This course presents the fundamentals of the modeling and control techniques of serial manipulators. Topics include robot architectures, geometric modeling, kinematic modeling, dynamic modeling and its applications, as well as the classical PID controller and computed torque controller.
The following subjects will be treated: Robot architectures, joint space, operational space, - Homogenous transformation matrices, - Description of manipulator kinematics using modified Denavit and Hartenberg notations, - Direct geometric model, - Inverse geometric models using Paul’s method, Piper’s method and general methods, - Calculation of kinematic Jacobian matrix, - Inverse kinematics for regular and redundant robots, - Dynamic modeling using the Lagrange formalism, - Dynamic modeling using recursive Newton-Euler method, - Trajectory generation between two points in the joint and operational spaces, - Classical PID control - Computed torque Control.

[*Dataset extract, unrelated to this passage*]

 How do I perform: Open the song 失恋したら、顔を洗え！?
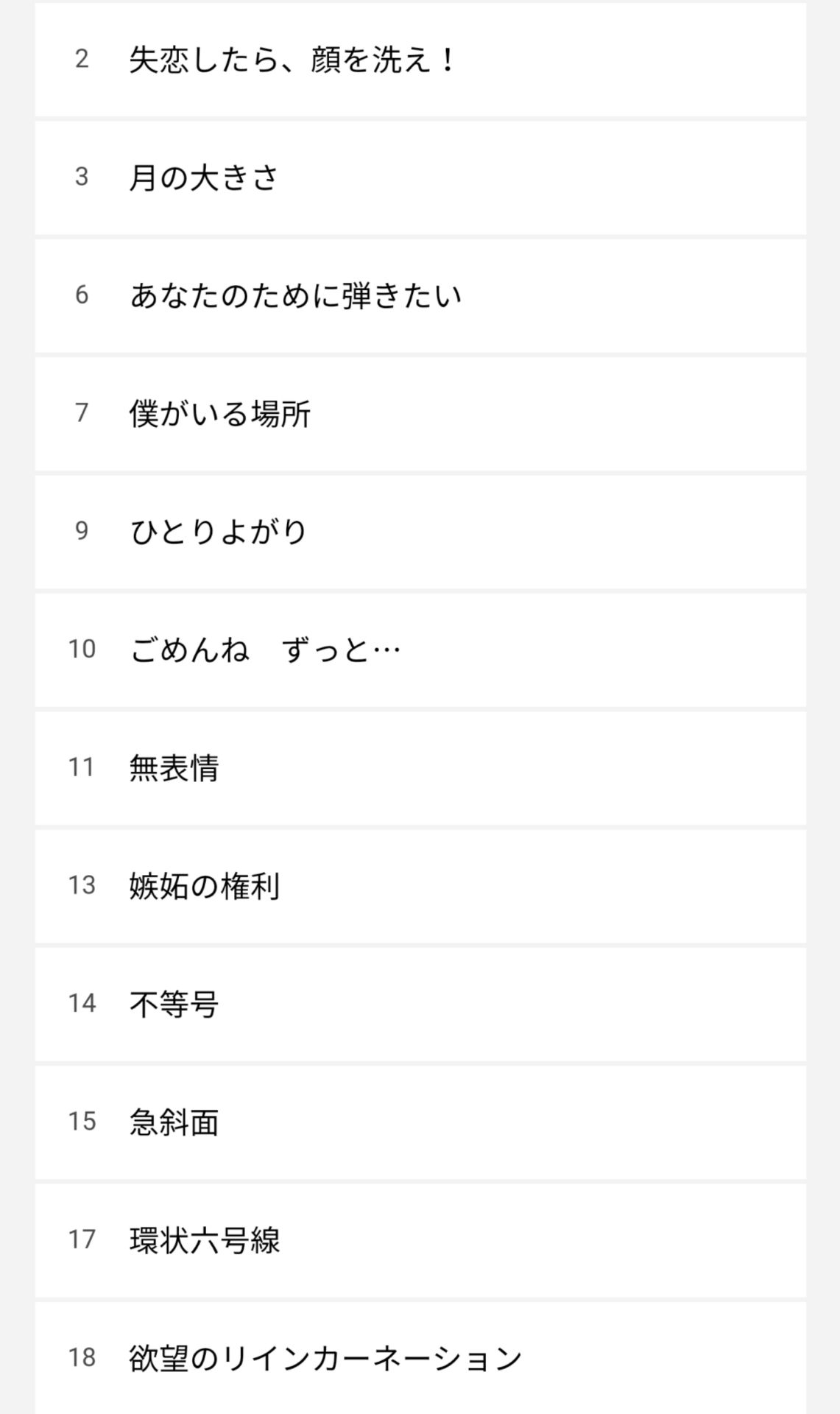[x=293, y=60]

Practical Work: Exercises will be set, which will involve modeling some manipulators, and simulation of control laws.
- W. Khalil, and E. Dombre, Modeling, identification and control of robots, Hermes Penton, London, 2002. Further readings: - C.Canudas, B. Siciliano, G.Bastin (editors), Theory of Robot Control, Springer-Verlag, 1996 - J. Angeles, Fundamentals of Robotic Mechanical Systems, Springer-Verlag, New York, 2002.

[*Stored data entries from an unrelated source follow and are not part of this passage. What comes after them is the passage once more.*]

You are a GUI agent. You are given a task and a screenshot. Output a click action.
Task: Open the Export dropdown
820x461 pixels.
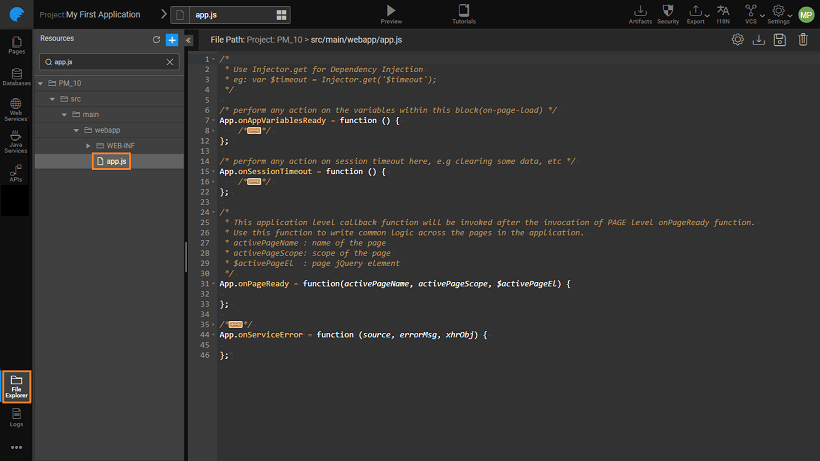696,14
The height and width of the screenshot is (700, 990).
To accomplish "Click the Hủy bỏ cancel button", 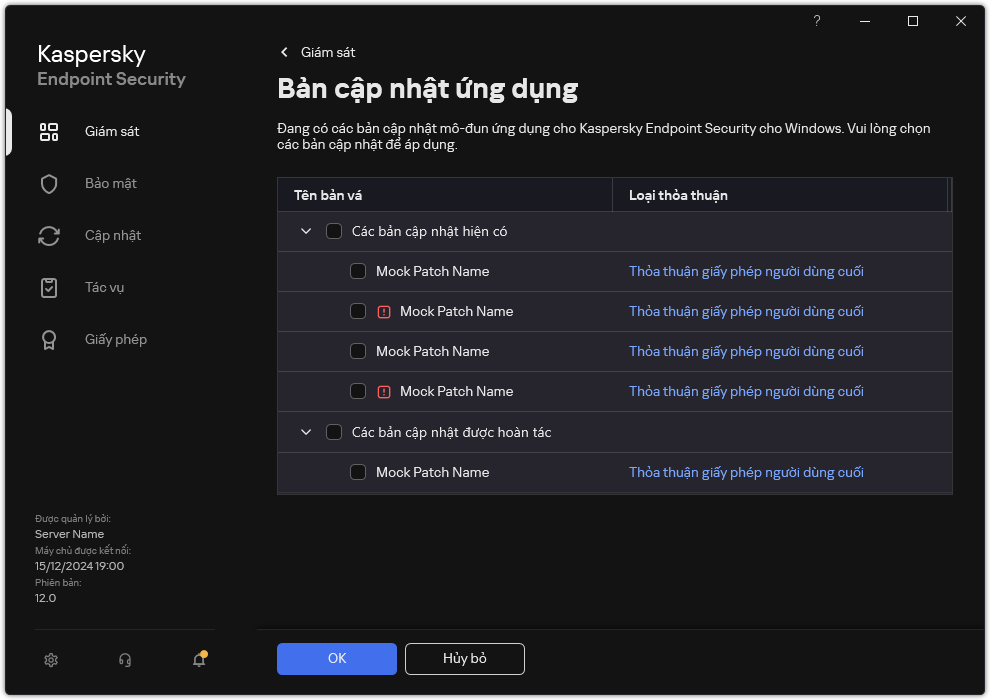I will [464, 659].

GIORGIO CANNATA (President)
GIUSEPPE CASALINO (President)
RENATO UGO RAFFAELE ZACCARIA (President)
MARCO BAGLIETTO
ENRICO SIMETTI
30% continuous assessment, 70% from end of semester examination.
After completing this course the students will be able to: Understand the fundamentals of the mathematical models of serial robot manipulators and their applications in robots design, control and simulation. Understand the effect of the kinematic parameters on the manipulator characteristics. - Use the most convenient methods to obtain the required models, - Understand practical applications of the mathematical modeling of manipulators, - Use symbolic and numerical software packages (Matlab, Simulink, Maple, Mathematica, …).